EXERCISE AIM: Update the lines that begin at the one containing "Task: Open View SAMA (6mo) link" and stop after the one containing "click(x=521, y=693)", replacing "thumbnail" with "preview" and keeping everything else unchanged. Omit the pictures from your answer.

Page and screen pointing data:
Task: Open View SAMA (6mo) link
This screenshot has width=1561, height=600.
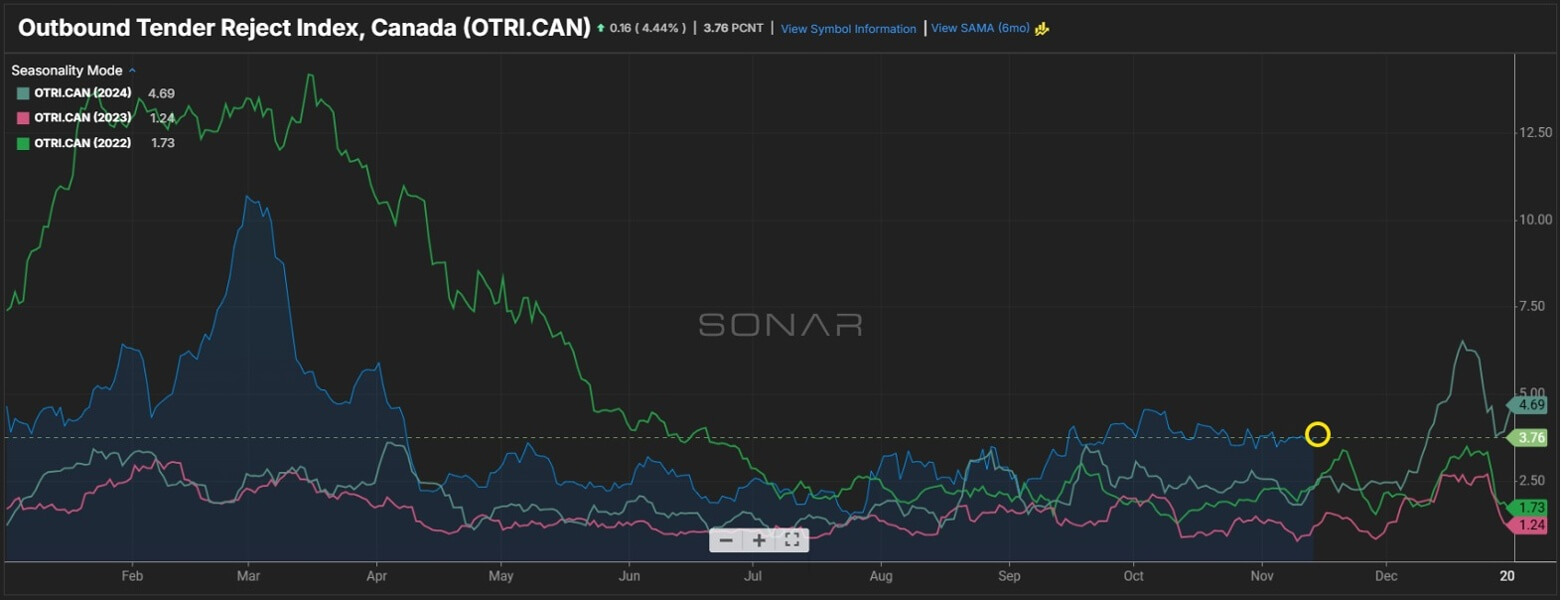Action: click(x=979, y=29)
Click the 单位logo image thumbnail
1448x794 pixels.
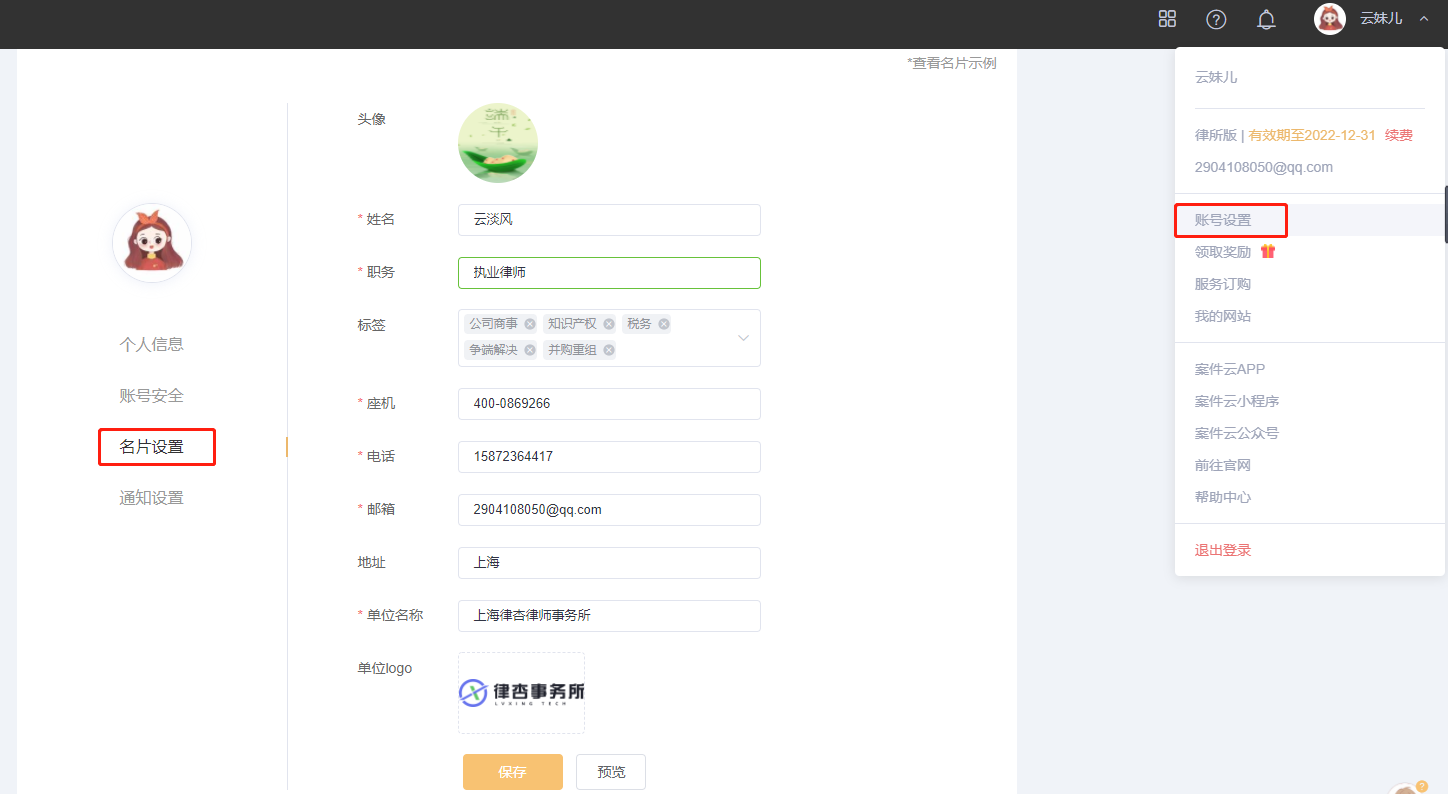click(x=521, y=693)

...

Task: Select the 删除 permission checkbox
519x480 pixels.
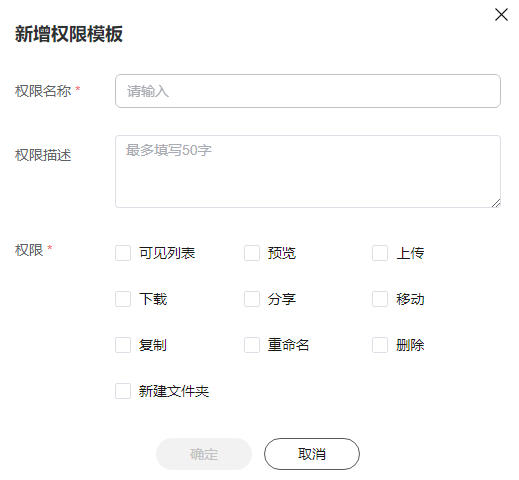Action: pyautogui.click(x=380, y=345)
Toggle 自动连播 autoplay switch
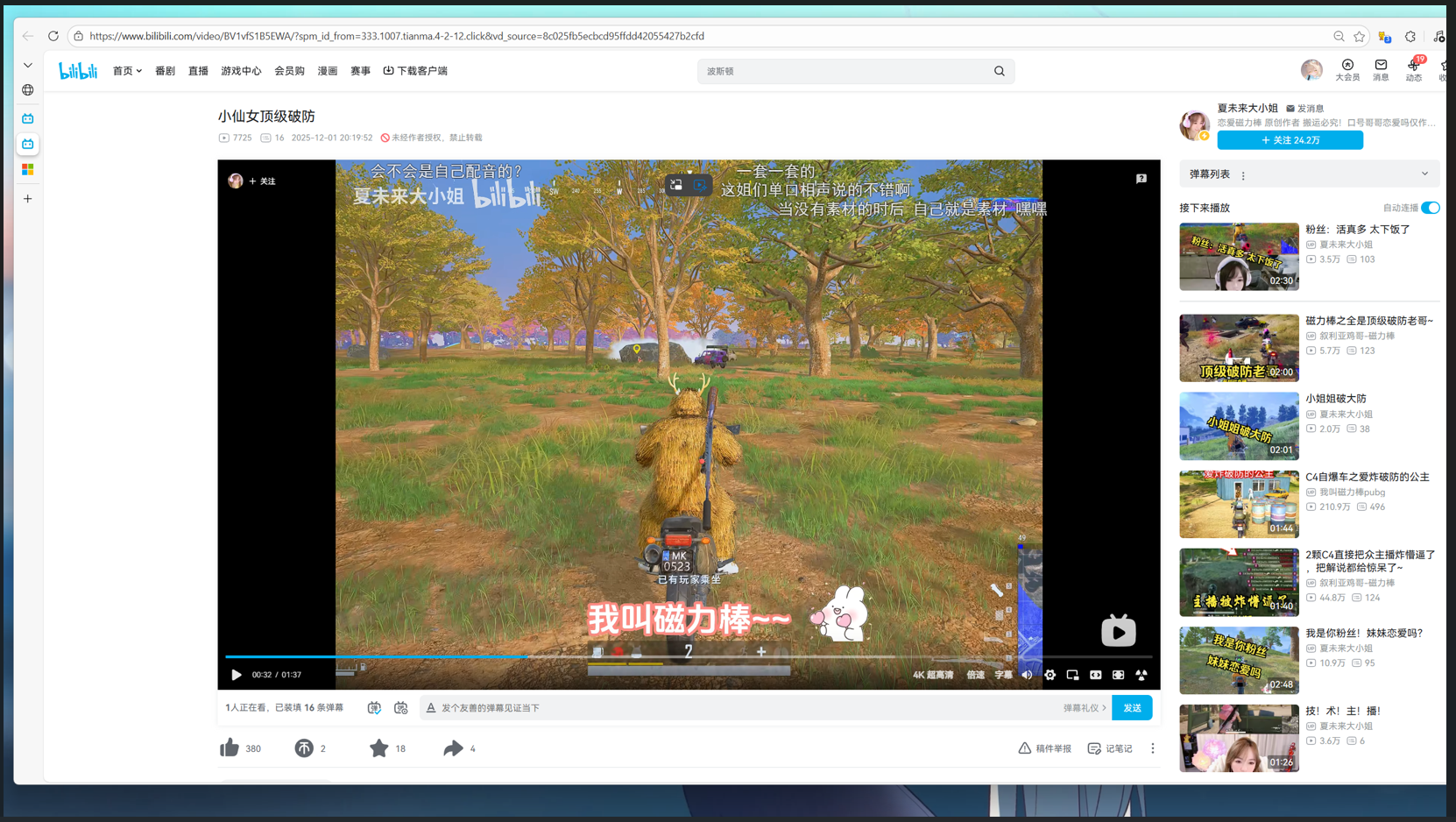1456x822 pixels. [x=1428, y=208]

PROBLEM SOLUTION:
Task: Open View SAMA (6mo) link
This screenshot has width=1561, height=600.
Action: click(x=979, y=29)
Click the 单位logo image preview
1448x794 pixels.
click(x=521, y=693)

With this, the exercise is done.